Au Texas et en Floride, une véritable censure d’État⁠1 s’exerce à l’encontre des bibliothécaires et des enseignants. Les œuvres incriminées ont souvent trait aux questions de race et de genre. Entre 2021 et 2022, l’association PEN America recensait déjà 2532 interdictions de livres ayant affecté 138 districts scolaires répartis sur 32 États. Toni Morrison comme John Steinbeck étaient visés, sans oublier To Kill a Mocking Bird d’Harper Lee ou le roman graphique MAUS d’Art Spiegelman.

Dans ces luttes, la gauche n’est pas en reste, mais les rapports de force ne lui sont pas aussi favorables. L’offensive à laquelle on assiste est d’inspiration principalement conservatrice, et traduit bien la volonté de contrôler le discours dans l’espace public à travers la diffusion et la transmission des idées.

On s’est beaucoup moins intéressé à ce phénomène du côté canadien, à l’exception de quelques cas spectaculaires : la controverse récente qui a entouré, au Québec, l’heure du conte avec Barbada et les performances publiques de drag queens dans les bibliothèques ; l’autodafé commis en 2019 dans certaines écoles de l’Ontario, la destruction de bande dessinée et d’écrits de jeunes francophones accusés de nuire à l’image des Premières Nations.

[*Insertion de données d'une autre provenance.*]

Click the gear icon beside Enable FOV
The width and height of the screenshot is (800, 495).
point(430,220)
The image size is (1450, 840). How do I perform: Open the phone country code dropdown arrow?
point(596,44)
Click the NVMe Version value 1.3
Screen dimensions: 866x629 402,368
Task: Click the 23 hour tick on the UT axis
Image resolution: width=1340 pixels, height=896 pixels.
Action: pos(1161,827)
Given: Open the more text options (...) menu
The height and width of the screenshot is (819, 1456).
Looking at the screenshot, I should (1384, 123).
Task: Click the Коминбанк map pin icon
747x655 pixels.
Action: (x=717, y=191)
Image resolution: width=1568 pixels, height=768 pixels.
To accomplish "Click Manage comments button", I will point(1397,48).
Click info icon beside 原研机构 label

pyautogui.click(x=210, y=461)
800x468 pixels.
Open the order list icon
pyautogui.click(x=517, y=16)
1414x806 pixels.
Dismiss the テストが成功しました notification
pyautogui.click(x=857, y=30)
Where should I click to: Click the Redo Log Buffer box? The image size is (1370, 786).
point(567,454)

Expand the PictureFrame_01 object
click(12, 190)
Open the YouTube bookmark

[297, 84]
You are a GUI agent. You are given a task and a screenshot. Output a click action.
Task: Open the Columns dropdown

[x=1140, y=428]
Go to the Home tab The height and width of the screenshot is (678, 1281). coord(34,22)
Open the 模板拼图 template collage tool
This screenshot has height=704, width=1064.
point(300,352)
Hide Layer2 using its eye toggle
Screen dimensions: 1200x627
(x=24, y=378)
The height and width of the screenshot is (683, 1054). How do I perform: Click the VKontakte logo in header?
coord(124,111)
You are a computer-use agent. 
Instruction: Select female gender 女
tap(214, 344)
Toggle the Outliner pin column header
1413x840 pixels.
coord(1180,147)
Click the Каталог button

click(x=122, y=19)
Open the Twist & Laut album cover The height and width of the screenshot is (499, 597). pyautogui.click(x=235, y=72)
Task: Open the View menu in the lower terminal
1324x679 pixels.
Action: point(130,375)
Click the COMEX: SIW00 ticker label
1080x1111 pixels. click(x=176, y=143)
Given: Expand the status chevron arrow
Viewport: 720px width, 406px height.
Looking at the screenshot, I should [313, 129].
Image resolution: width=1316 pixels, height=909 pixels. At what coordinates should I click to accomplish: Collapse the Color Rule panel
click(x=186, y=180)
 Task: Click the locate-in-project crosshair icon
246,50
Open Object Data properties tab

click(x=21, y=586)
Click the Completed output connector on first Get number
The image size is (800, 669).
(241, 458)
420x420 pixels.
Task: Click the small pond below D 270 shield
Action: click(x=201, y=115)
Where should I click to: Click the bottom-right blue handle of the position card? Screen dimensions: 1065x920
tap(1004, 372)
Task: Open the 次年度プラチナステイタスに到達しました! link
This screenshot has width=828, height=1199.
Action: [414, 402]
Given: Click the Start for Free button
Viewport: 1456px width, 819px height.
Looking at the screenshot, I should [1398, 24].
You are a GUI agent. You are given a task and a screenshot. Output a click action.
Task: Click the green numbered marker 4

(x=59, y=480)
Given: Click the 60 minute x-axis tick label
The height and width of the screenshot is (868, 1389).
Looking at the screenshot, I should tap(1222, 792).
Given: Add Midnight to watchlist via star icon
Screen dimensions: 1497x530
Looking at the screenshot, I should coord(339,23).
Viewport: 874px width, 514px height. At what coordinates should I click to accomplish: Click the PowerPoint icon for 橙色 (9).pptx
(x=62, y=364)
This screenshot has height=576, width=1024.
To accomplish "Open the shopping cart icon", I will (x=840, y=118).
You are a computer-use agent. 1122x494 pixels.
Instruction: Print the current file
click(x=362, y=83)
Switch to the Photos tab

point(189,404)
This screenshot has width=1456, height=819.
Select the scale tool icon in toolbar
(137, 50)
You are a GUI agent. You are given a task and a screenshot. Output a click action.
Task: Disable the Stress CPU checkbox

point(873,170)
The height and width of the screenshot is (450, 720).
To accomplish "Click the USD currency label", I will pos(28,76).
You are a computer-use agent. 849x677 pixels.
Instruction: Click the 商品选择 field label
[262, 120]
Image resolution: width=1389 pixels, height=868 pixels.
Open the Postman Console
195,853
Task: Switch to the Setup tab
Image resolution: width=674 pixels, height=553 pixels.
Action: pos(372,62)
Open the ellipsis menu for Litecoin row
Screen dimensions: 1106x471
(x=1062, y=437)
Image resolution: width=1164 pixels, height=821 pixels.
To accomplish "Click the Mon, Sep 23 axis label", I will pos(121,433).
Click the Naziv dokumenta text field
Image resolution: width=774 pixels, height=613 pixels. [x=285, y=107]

Pourtant, les rapports annuels de l’Enquête sur les contestations sur la liberté intellectuelle⁠2 publiés par la Fédération canadienne des associations de bibliothèques permettent de donner un aperçu plus fiable des tensions identitaires qui traversent actuellement les milieux culturels, bien que celles-ci soient sans commune mesure avec ce qui se passe aux États-Unis.

Le dernier rapport disponible au complet dénombre 73 incidents pour l’année 2021, un niveau régulièrement atteint au cours de la décennie précédente. On s’en doute, les requêtes des usagers ne se limitent pas à la relocalisation d’ouvrages mal placés sur les rayons des bibliothèques. En raison des impropriétés morales ou idéologiques qu’ils y repèrent, certains lecteurs vont jusqu’à exiger le retrait des documents. Par exemple, Gender Queer de Maia Kobabe a été attaqué à cause de contenus sexuels explicites et de ses orientations LGBTQ. Qualifié de « transphobe », jugé « dangereux » et « néfaste », Irreversible Damage d’Abigail Shrier a même déclenché des cabales sur les réseaux sociaux.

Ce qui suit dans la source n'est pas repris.